Filling in the ‘Missing-Middle Skills’ Jobs Gap in Chicago

Edna Lopez has seen her mother, grandmother, and aunt suffer from cancer and understands the importance of feeling at ease in hospital settings. She’s also a Spanish-speaking Latina who has noticed concerns lost in translation due to language barriers between patients and hospital staff.

That’s why she wants to be a nurse.

“It’s just being able to care and connect … and help a person feel more human and independent,” Lopez says.

Lopez will be among the first cohort of nursing students to attend the new Instituto College, a two-year school that is a product of the nonprofit Instituto del Progreso Latino. Based in the west side Chicago neighborhood of Pilsen, the nonprofit has been known for offering workforce development and career pathway programs to Latinos and others in the South, Southwest and West sides of Chicago.

Classes will be held in the evening at Instituto’s existing building that’s also used as a charter school in the daytime.

The two-year college, which is expected to begin classes in late August, will offer associate degrees to prepare students in what’s described as “middle-skill jobs” that are in high demand. It’s starting with a degree in nursing this fall.

“Middle-skills” jobs are those that demand further schooling and training than a high school diploma but less than a four-year college degree.
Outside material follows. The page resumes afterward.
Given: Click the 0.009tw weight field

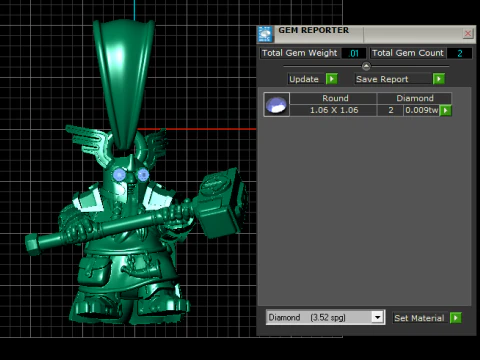Looking at the screenshot, I should (422, 110).
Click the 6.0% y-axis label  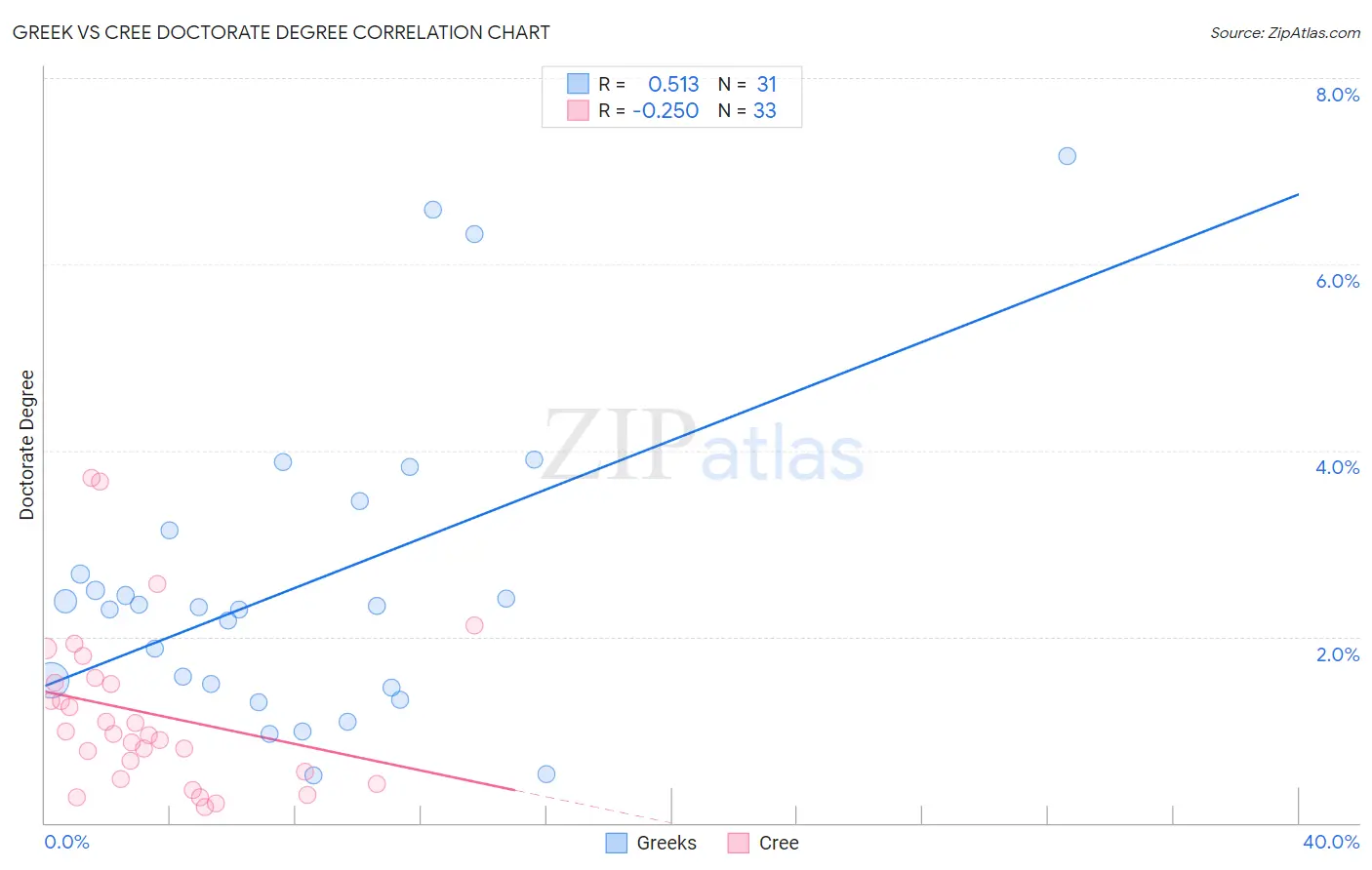point(1337,281)
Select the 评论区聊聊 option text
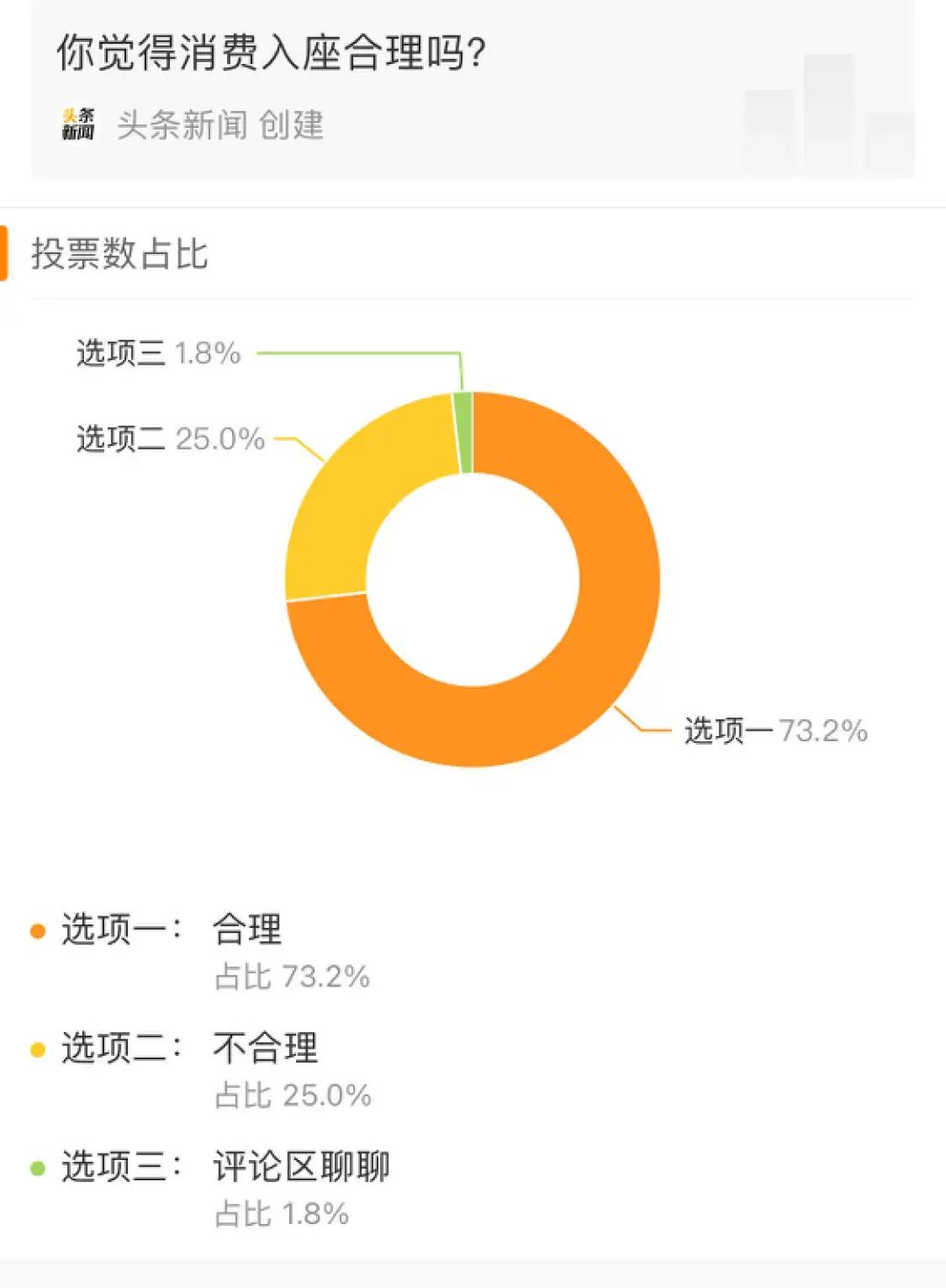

These jobs have historically served as the springboard into the middle class, with positions like nursing and sales assistants closely tied to “ladders of progression,” as the Harvard Business School notes in the 2014 report “Bridge the Gap: Rebuilding America’s Middle Skills.”

“Over the past three decades, however, the United States steadily lost its capability to create and sustain enough jobs to support the realization of the American dream for millions of workers,” says the Harvard report.
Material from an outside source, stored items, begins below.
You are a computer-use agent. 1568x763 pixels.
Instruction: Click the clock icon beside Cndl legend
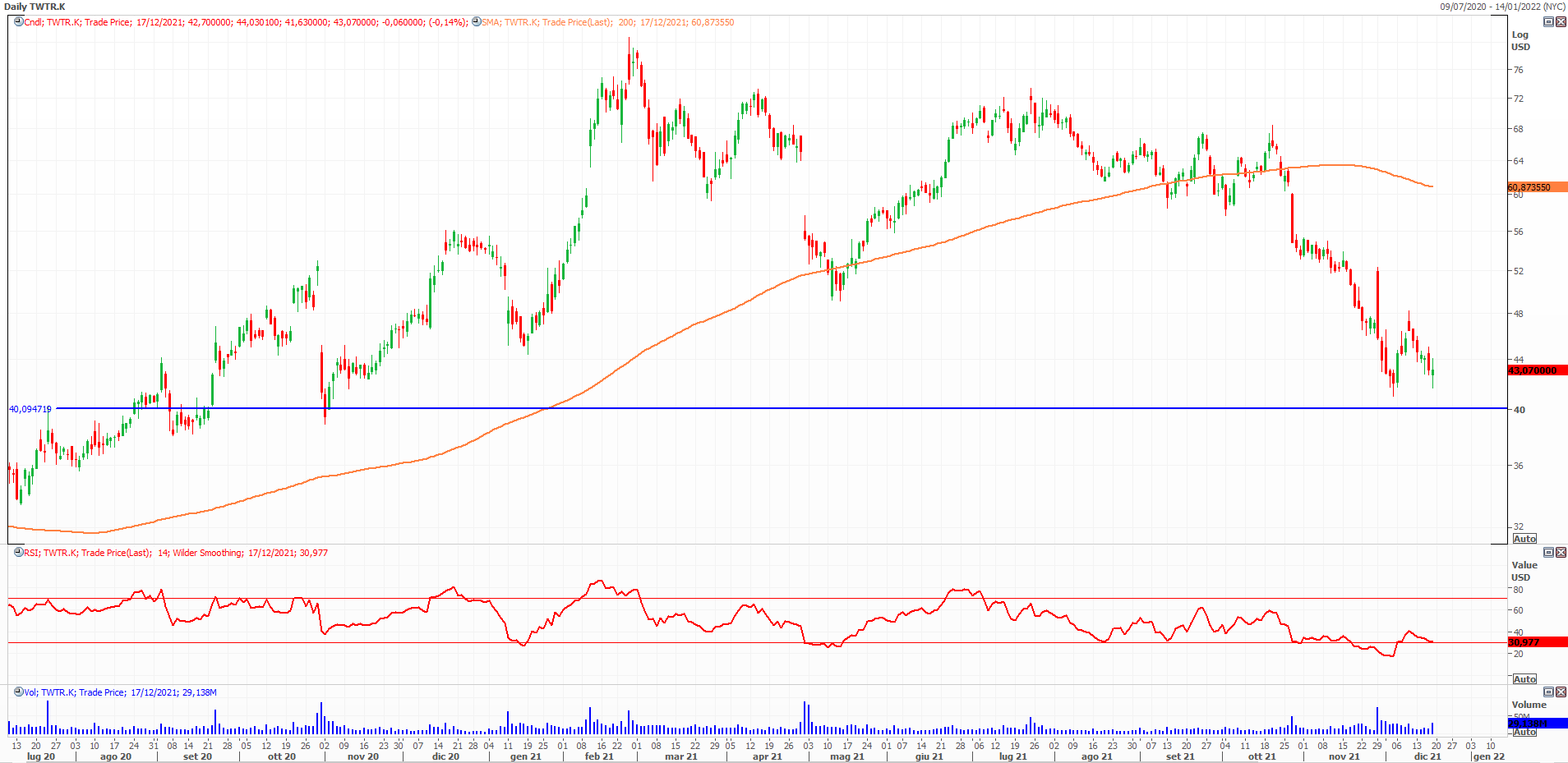pos(18,22)
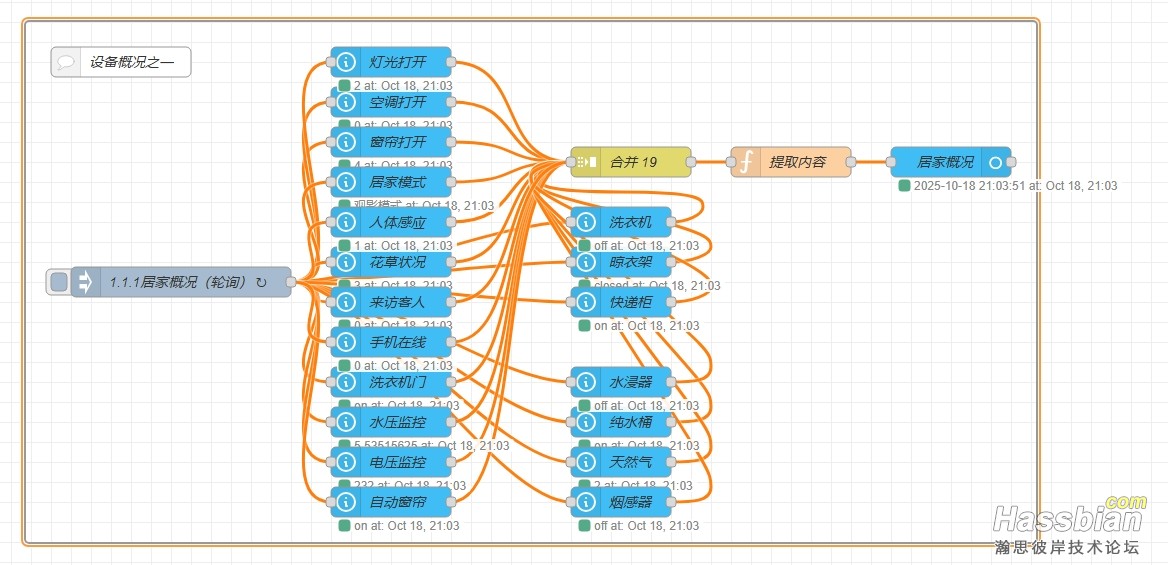Image resolution: width=1168 pixels, height=565 pixels.
Task: Click the comment bubble icon on 设备概况之一
Action: [x=66, y=62]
That is where Instituto has worked to fill the gap. The college is a natural evolution of the organization, says Karina Ayala-Bermejo, president and chief executive officer of Instituto del Progreso Latino. For example, the organization’s Carreras en Salud program, has for more than a decade, trained low-income, low-English proficient learners for employment in nursing.

“We are responding to the needs of our students, the needs of employers,” says Ayala-Bermejo. “We know that in order to impact a community and have economic mobility that we really have to have in-demand fields that pay a well-living sustainable wage.”
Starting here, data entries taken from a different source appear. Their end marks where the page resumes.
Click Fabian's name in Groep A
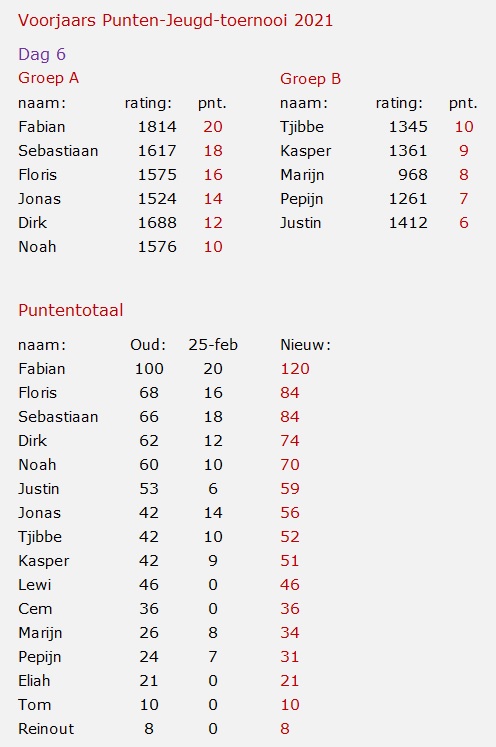The width and height of the screenshot is (496, 747). tap(42, 127)
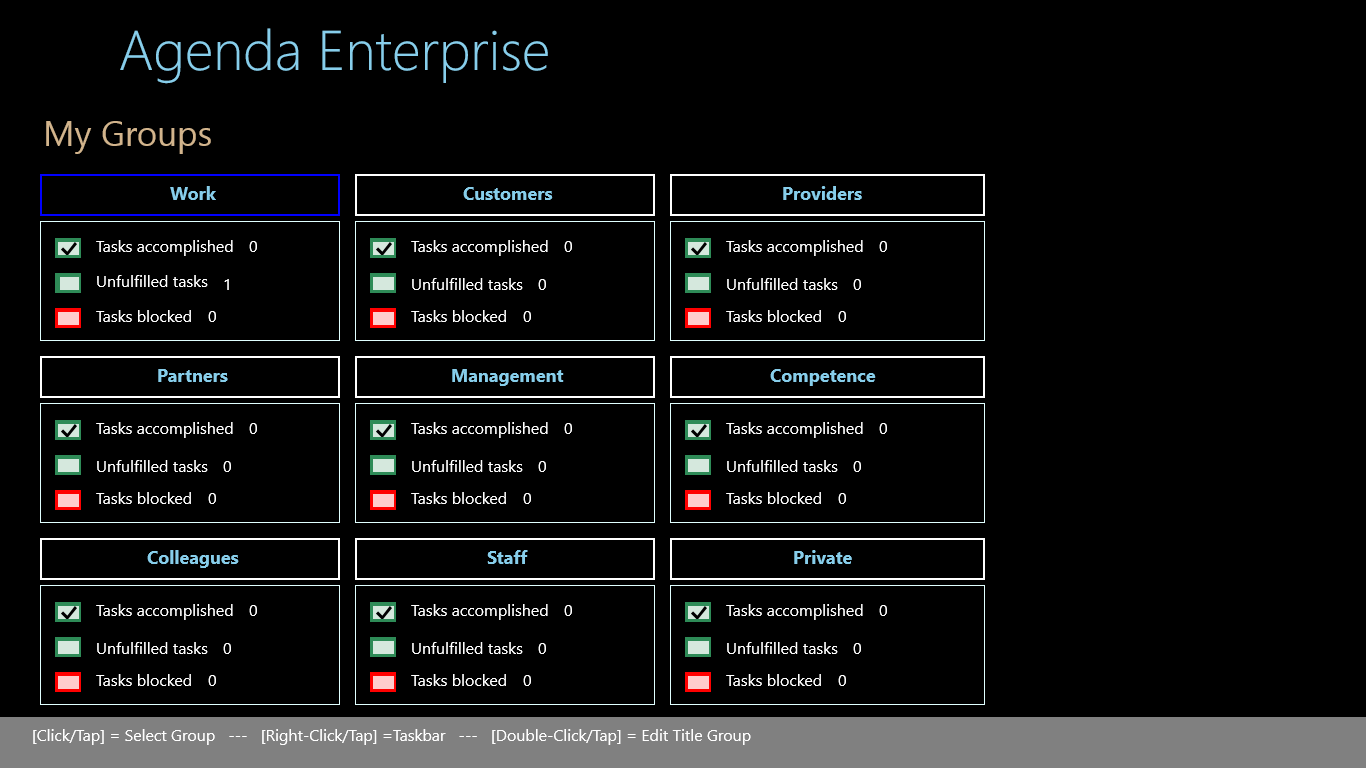Choose the Management group header
This screenshot has height=768, width=1366.
pyautogui.click(x=505, y=377)
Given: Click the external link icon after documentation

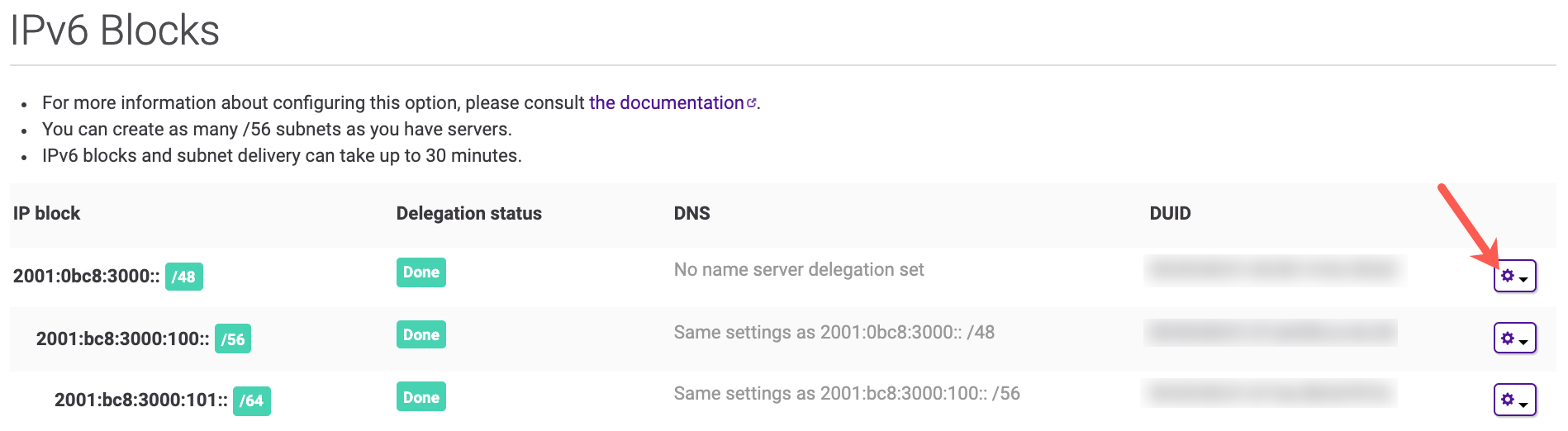Looking at the screenshot, I should pyautogui.click(x=752, y=103).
To Ayala-Bermejo, training students in these fields can “start breaking that cycle of poverty.”

And, according to a 2015 JPMorgan Chase report, Chicago employers have difficulty filling certain middle-skill positions in the healthcare industry that could pay up to $22.16 per hour.

In Chicago, where the Illinois Center for Nursing also estimates a shortage of 21,000 nurses by 2020, opening this school makes sense, Ayala-Bermejo said.

The school will serve 24 students in its first semester with the goal of graduating 500 in the first five years. Aside from nursing, the college has also been approved for five other areas: healthcare leadership; manufacturing management and supervision; production and operation; networking technology; and organizational leadership. It will also offer students financial coaching and employment counseling.

There will be two full-time nursing instructors and potentially three part-time nursing faculty. Instituto College is also partnering with Mount Sinai Medical Center and Norwegian American Hospital to offer clinicals.

A $500,000 grant from JPMorgan Chase will be used as seed money to fully fund tuition for the first round of students, pay for the instructors, and help cover any other operational costs. Some renovations will also be made to the existing building. It’s part of a $40 million commitment from JPMorgan Chase to invest in underserved areas of Chicago.

The federal financial aid process is not yet available to the college. It will be applicable once the first round of students goes through the program, according to Instituto del Progreso Latino.

To Dr. Yvonne Lau, dean of academics and career pathways at Instituto del Progreso Latino, opening the school is all about responding to the needs of their students.

“What we feel we’re doing by opening the college, is really strengthening the pipeline from high school to now community college,” Lau says.

Ayala-Bermejo adds that it’s important to recognize that their “non-traditional students” want to have a pathway that immediately provides a significant change to their income.

“We believe a four-year university degree is not necessary to make those important economic mobility shifts that are necessary to happen, sooner rather than later,” she says.